**Work request**
Leaving out all pictures, write out word for word the lines from the one containing "Task: Select the pan hand tool" to the end of the data below.

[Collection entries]
——

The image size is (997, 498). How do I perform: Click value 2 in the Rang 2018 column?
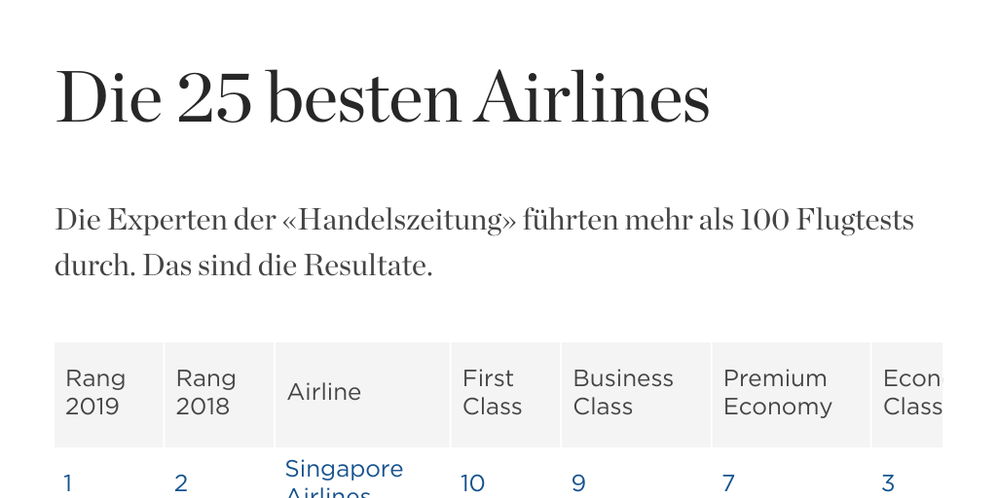[181, 483]
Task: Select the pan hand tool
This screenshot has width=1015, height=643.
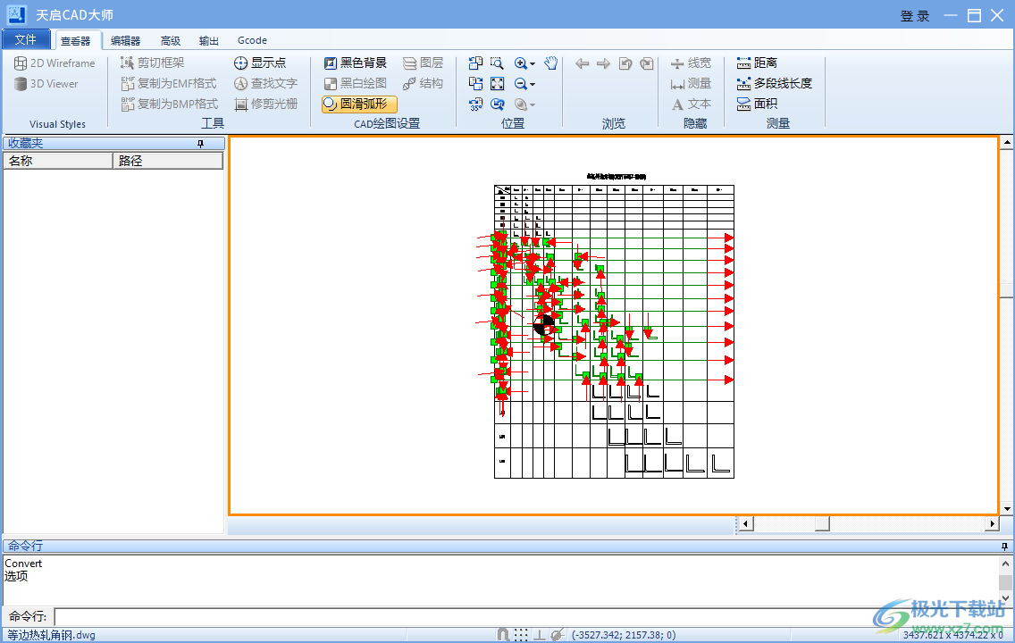Action: point(551,63)
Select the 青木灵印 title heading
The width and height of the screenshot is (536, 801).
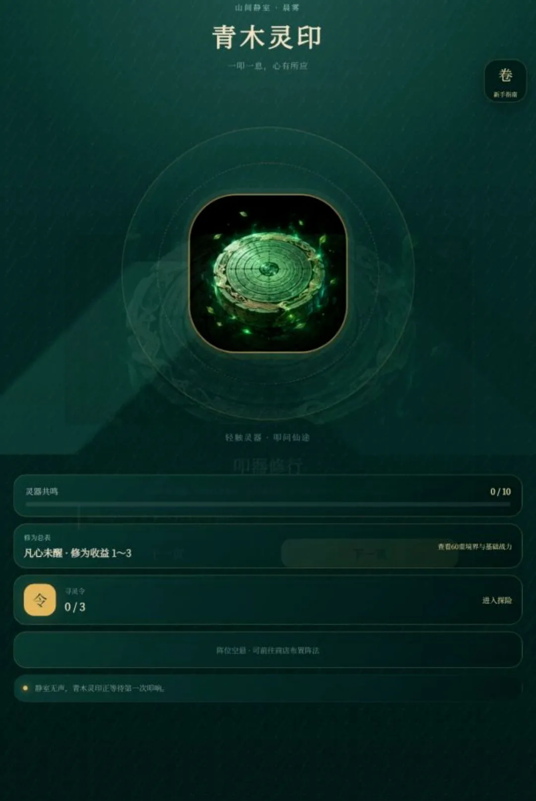268,37
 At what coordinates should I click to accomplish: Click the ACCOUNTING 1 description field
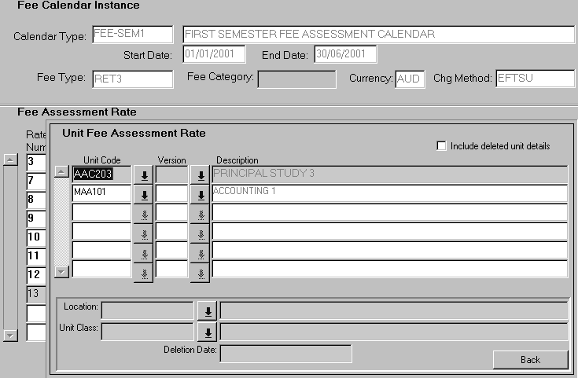[389, 193]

——

**Result of this exercise**
Task: Select the pan hand tool
This screenshot has width=1015, height=643.
Action: point(551,63)
Select the 青木灵印 title heading
The width and height of the screenshot is (536, 801).
268,37
 At what coordinates should I click to accomplish: Click the ACCOUNTING 1 description field
[389, 193]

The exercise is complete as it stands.